Cape Comb-Tailed Spider
- Conservation status: Least Concern (SANBI Red List)

Scientific classification
- Kingdom: Animalia
- Phylum: Arthropoda
- Subphylum: Chelicerata
- Class: Arachnida
- Order: Araneae
- Infraorder: Araneomorphae
- Family: Hahniidae
- Genus: Hahnia
- Species: H. clathrata
- Binomial name: Hahnia clathrata Simon, 1898

= Hahnia clathrata =

- Authority: Simon, 1898
- Conservation status: LC

Species of spider

Hahnia clathrata is a species of spider in the family Hahniidae. It is endemic to southern Africa and is commonly known as the Cape comb-tailed spider.

==Distribution==
Hahnia clathrata is a southern African endemic, recorded from Namibia and South Africa. In South Africa it is known from four provinces: Eastern Cape, KwaZulu-Natal, Mpumalanga, and Western Cape.

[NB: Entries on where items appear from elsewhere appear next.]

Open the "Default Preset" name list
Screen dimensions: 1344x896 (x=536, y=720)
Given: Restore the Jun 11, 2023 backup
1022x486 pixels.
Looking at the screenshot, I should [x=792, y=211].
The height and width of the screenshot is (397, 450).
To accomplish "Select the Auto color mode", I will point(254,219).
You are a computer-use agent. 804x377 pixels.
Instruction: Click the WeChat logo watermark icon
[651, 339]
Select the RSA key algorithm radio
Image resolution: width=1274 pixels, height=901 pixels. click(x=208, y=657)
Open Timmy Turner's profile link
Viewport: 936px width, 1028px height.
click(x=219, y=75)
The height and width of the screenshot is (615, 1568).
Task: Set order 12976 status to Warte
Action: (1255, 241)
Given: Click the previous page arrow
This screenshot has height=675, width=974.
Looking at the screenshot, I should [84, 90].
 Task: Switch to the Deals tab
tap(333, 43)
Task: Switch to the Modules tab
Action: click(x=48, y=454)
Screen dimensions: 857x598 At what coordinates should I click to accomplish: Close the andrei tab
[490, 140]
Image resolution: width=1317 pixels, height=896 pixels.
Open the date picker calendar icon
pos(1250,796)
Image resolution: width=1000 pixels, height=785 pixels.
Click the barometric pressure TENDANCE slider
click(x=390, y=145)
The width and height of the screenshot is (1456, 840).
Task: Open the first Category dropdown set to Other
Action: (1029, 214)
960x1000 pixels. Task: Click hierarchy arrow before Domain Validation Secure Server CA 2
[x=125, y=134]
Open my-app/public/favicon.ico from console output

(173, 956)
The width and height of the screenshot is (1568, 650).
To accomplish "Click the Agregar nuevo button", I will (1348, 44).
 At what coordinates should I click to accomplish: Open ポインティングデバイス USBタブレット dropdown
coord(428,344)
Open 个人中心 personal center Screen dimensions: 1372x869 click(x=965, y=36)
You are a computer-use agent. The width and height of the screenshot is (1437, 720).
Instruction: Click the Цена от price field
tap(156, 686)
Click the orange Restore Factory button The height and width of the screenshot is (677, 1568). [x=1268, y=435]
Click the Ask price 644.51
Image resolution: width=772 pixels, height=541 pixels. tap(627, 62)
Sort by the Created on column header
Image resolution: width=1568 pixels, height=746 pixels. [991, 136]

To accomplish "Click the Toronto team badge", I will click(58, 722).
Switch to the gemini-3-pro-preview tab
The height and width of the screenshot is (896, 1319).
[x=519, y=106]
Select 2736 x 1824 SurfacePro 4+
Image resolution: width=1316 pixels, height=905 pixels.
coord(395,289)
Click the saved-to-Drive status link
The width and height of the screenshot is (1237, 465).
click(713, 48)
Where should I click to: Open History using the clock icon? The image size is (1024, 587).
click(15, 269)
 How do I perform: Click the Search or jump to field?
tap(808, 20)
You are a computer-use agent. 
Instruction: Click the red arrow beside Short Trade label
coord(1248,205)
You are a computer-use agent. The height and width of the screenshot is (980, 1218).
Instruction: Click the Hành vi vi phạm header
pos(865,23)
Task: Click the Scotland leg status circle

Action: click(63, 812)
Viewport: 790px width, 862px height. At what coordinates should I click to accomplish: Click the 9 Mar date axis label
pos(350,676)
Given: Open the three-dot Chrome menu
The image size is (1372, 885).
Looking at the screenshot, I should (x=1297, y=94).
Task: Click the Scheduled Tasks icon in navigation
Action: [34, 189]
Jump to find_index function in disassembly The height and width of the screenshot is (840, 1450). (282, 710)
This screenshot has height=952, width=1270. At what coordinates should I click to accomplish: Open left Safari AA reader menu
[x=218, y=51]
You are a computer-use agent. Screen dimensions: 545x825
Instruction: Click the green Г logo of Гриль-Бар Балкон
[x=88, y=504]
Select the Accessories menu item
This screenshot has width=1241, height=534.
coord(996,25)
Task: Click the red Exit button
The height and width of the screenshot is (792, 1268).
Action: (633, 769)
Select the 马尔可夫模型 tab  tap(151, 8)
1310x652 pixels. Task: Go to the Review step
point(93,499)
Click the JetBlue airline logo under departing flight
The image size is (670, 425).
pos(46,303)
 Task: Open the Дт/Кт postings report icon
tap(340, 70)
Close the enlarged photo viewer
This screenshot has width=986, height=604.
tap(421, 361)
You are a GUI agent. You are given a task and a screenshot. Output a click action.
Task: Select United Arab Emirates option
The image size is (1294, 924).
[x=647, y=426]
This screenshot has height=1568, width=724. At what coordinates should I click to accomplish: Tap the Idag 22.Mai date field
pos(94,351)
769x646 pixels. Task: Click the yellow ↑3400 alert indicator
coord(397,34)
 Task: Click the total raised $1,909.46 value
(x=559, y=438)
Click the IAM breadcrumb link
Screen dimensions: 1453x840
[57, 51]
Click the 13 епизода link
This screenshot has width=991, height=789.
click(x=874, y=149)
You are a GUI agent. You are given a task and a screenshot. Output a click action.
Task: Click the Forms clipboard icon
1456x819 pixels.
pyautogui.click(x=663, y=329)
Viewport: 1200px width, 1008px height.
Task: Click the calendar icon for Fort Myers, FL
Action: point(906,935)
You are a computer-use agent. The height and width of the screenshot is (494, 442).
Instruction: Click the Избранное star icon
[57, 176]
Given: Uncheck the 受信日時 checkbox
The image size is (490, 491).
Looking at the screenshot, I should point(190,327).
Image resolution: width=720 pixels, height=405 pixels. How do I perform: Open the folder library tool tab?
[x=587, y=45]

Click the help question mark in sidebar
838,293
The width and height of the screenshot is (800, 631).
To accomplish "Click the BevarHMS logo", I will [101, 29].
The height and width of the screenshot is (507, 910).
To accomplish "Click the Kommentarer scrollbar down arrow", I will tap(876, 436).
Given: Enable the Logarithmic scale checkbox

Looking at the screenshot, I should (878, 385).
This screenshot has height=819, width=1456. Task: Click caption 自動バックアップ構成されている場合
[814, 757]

The species occurs at elevations ranging from 39 to 1698 m above sea level.

==Habitat and ecology==
The species makes small sheet-webs in litter and has been sampled from the Fynbos, Savanna, and Thicket biomes.

==Description==

Hahnia clathrata is known only from the female.

==Conservation==
Hahnia clathrata is listed as Least Concern by the South African National Biodiversity Institute due to its wide geographic range. The species is protected in ten protected areas.

==Taxonomy==
The species was originally described by Eugène Simon in 1898 with the type locality given only as "Prom. Bonae Spei" (Cape of Good Hope). Although identification of the male is still problematic, the female has been sampled over a wide range.